Ini Identitas dan Daerah Asal Penusuk Menko Polhukam Wiranto dan Kapolsek Menes di Pandeglang
Ini Identitas dan daerah asal penusuk Menko Polhukam Wiranto dan Kapolsek Menes di Pandeglang
Doa di Masa Kecil
Wiranto dilahirkan di Kota Yogyakarta, DIY pada 4 April 1947.
Dia anak keenam dari sembilan bersaudara.
Ayahnya bernama RS Wirowijoto adalah seorang guru sekolah dasar dan ibunya bernama Suwarsijah sebagai ibu rumah tangga.
Saat usianya sebulan, Wiranto dibawa pindah oleh orangtuanya ke Surakarta akibat agresi Belanda yang menyerang kota Yogyakarta.
Di Surakarta inilah ia kemudian bersekolah hingga menamatkan Sekolah Menengah Atas (SMA Negeri 4 Surakarta).

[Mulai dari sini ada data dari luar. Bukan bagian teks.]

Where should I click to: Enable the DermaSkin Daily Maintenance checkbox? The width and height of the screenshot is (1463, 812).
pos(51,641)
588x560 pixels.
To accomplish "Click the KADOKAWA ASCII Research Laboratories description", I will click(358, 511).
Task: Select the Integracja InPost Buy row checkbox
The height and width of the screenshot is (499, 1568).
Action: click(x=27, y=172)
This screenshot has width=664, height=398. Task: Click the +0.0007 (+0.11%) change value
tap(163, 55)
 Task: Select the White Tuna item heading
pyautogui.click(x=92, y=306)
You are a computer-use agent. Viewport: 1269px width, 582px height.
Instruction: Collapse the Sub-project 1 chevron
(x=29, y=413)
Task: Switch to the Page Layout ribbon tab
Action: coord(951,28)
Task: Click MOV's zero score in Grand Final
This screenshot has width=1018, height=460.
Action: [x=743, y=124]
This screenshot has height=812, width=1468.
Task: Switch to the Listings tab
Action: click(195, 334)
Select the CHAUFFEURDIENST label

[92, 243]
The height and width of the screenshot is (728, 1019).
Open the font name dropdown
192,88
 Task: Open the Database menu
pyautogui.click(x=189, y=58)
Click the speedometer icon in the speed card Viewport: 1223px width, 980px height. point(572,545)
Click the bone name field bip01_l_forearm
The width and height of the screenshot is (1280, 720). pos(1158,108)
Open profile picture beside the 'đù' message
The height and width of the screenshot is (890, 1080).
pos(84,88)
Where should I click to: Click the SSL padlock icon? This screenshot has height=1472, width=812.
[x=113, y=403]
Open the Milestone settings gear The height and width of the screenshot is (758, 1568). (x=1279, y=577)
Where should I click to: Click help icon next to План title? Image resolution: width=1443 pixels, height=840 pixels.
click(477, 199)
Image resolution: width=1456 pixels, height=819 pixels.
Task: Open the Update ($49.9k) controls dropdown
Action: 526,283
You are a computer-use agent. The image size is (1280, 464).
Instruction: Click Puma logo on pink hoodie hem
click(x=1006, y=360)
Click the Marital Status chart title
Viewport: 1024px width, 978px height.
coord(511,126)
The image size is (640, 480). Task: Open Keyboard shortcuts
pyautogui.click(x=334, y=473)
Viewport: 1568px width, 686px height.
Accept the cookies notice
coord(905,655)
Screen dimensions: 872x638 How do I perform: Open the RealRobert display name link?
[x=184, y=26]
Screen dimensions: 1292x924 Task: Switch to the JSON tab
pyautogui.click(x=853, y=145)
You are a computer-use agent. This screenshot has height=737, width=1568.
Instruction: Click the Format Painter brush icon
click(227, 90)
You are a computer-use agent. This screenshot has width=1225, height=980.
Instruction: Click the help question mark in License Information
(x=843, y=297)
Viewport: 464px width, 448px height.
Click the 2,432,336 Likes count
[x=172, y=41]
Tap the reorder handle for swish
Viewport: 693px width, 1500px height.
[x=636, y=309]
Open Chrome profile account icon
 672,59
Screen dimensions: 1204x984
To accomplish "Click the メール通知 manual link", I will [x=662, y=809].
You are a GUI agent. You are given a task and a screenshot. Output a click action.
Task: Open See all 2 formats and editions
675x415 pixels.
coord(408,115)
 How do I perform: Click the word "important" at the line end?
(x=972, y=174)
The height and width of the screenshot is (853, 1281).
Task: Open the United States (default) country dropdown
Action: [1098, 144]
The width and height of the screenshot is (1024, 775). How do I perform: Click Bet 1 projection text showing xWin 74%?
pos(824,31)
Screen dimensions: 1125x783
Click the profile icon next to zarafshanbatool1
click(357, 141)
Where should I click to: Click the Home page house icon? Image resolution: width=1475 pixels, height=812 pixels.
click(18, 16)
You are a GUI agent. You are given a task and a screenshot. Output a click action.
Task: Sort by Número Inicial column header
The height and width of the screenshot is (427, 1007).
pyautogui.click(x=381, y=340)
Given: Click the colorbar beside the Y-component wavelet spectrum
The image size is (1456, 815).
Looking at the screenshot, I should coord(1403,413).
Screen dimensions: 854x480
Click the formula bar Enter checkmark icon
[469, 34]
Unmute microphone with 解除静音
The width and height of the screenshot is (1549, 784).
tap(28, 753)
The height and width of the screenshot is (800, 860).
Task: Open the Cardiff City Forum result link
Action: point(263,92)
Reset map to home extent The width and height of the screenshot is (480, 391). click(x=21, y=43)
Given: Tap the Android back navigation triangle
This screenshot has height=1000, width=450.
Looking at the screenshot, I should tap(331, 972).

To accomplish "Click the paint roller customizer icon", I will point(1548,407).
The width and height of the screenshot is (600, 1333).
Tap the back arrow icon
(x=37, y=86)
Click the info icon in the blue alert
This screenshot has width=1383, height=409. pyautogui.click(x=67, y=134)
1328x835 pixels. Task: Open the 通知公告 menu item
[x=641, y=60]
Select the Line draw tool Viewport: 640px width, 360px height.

Wiranto pernah bercerita tentang masa kecilnya saat mendengar pidato Presiden pertama Indonesia Soekarno, di Balai Kota Solo, Jawa Tengah.
Saat itu, dirinya masih duduk di bangku Sekolah Dasar (SD) dan mau melihat sosok Soekarno.
Tapi, anak kecil tidak diperbolehkan masuk ke dalam halaman Balai Kota.
Tak kehabisan akal, Wiranto kemudian memanjat pohon cemara yang menjulang tinggi di dekat gedung.
Sambil melihat Soekarno berpidato, dia seraya berdoa minta didekatkan dengan Presiden.
"Ya Allah, izinkan saya suatu saat dekat dengan Presiden. Itu doa saya. Ternyata memang doa kalau sungguh-sungguh itu dikabulkan," ungkap Wiranto dalam acara seminar nasional Forum Mahasiswa Anti Penyalahgunaan Narkoba 2019 di UIN Jakarta, Tangerang Selatan, Kamis (28/3/2019), dilansir Warta Kota.
Karir Militer
Selepas lulus SMA, Wiranto melanjutkan pendidikannya di Akademi Militer Nasional (1968).
Kemudian dia lanjut ke Sekolah Staf dan Komando TNI AD (1984).
Doanya sewaktu kecil ingin dekat dekat Presiden menjadi kenyataan.
Wiranto diangkat menjadi ajudan Presiden Soeharto pada kurun 1987-1991.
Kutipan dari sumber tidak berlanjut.